23rd Psalm Branch: A Meditation on War by Stan Brakhage

Date: 4 December 2002 | Season: Infinite Projection

23RD PSALM BRANCH: A MEDITATION ON WAR BY STAN BRAKHAGE
Wednesday 4 December 2002, at 7:30pm
London The Photographers’ Gallery

For the 23rd in his series of 8mm Songs, Stan Brakhage assembled a meditation on the nature of war. The film, which was blown up to 16mm in 1978, is an intricate montage in which the material is manipulated to depict his personal response to the horrific events in Vietnam. “A study of war, created in the imagination in the wake of newsreel death and destruction.”

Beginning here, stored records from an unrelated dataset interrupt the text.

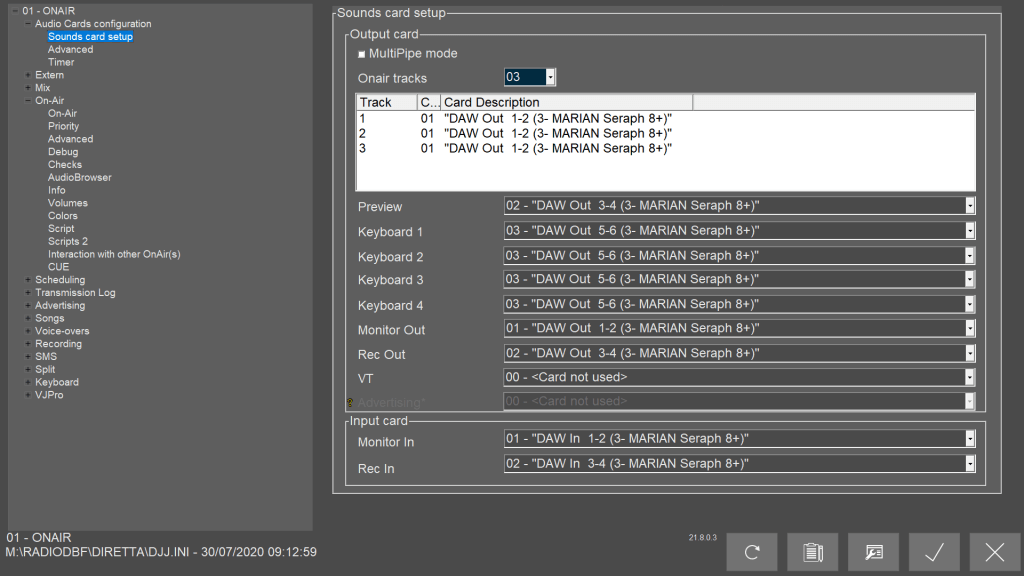Enable the MultiPipe mode checkbox
Screen dimensions: 1024x576
tap(362, 54)
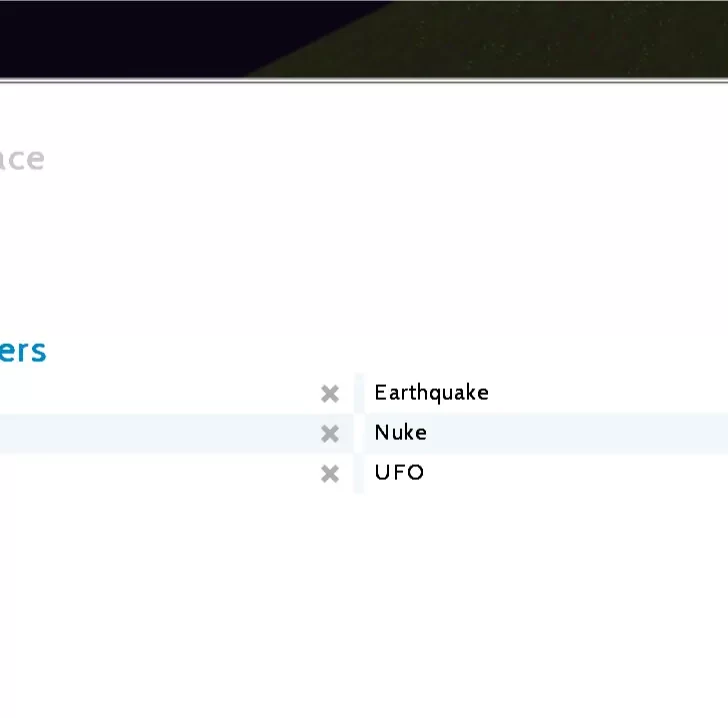Click the empty left cell of the Earthquake row
The height and width of the screenshot is (718, 728).
coord(150,393)

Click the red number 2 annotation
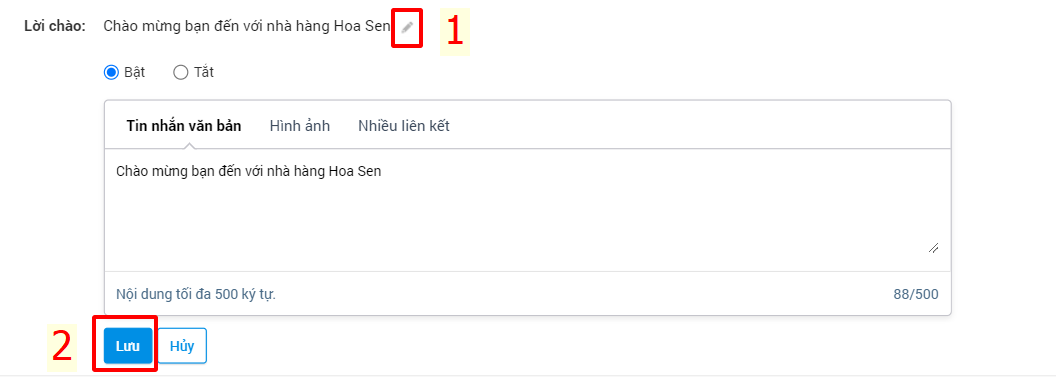62,346
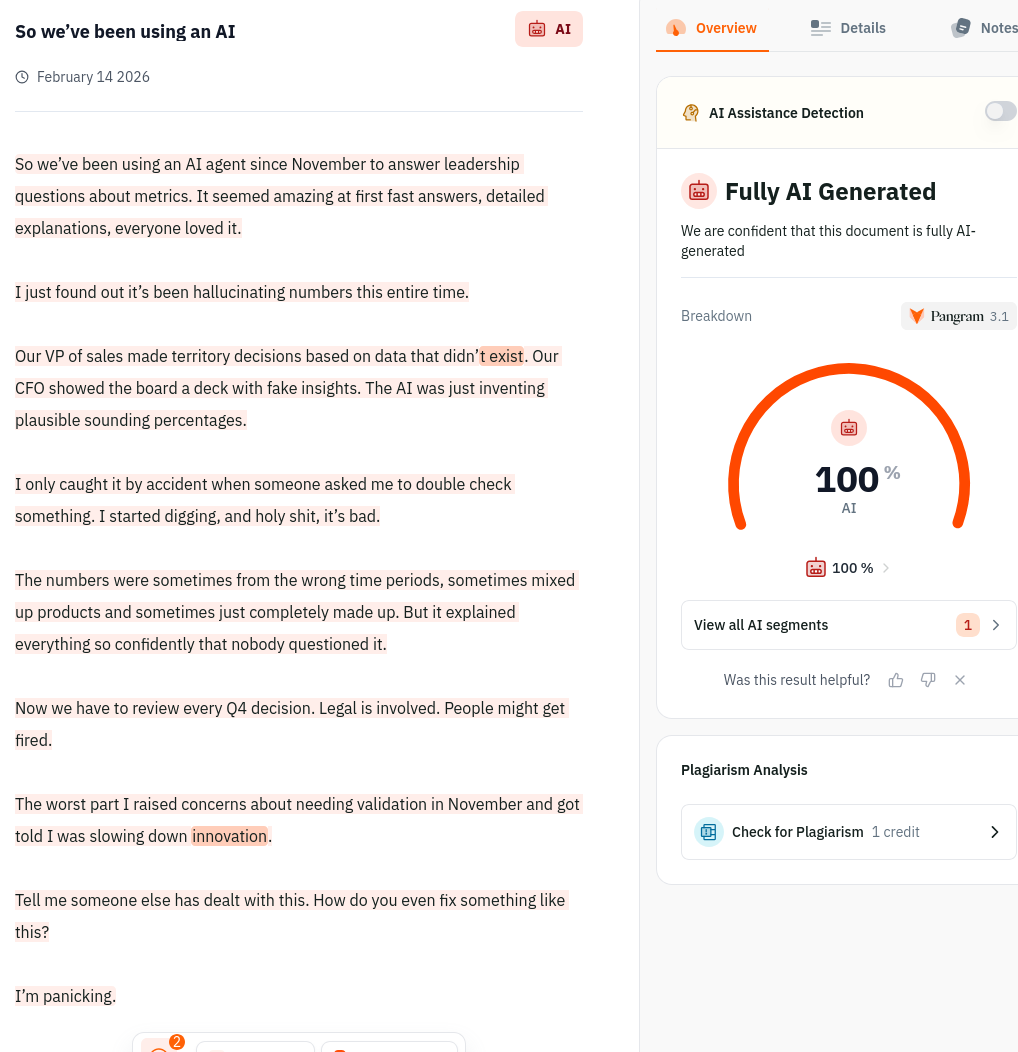Screen dimensions: 1018x1052
Task: Click the Pangram 3.1 model badge
Action: tap(958, 316)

Stan Brakhage, 23rd Psalm Branch: Part I, USA, 1966/78, colour, silent, 44 min (18fps)
Stan Brakhage, 23rd Psalm Branch: Part II, USA, 1966/78, colour, silent, 41 min (18fps)

“The furthest that Brakhage came in extending the language of 8mm cinema was his editing of the 23rd Psalm Branch … The phenomenal and painstaking craftsmanship of this film reflects the intensity of the obsession with which its theme grasped his mind. In 1966, out of confusion about the Vietnam War and the American reaction to it, Brakhage began to meditate on the nature of war. He amassed a collection of war documentaries and diligently studied newsreels and political speeches on television to the point of speculating on the significance of recurring clusters and shapes of the dots on the television screen. The fruit of his studies and thoughts was the longest and most important of the “Songs”; 23rd Psalm Branch is an apocalypse of the imagination. The conscience of the filmmaker moves between his idea of home and the self and his vision of war. At times the montage of horrors pursues its own split-second dynamic as if forgetting to relocate itself in the passing American landscape.”

(P. Adams Sitney, Visionary Film, 1974. An updated 3rd edition of the book was published by Oxford University Press in 2002)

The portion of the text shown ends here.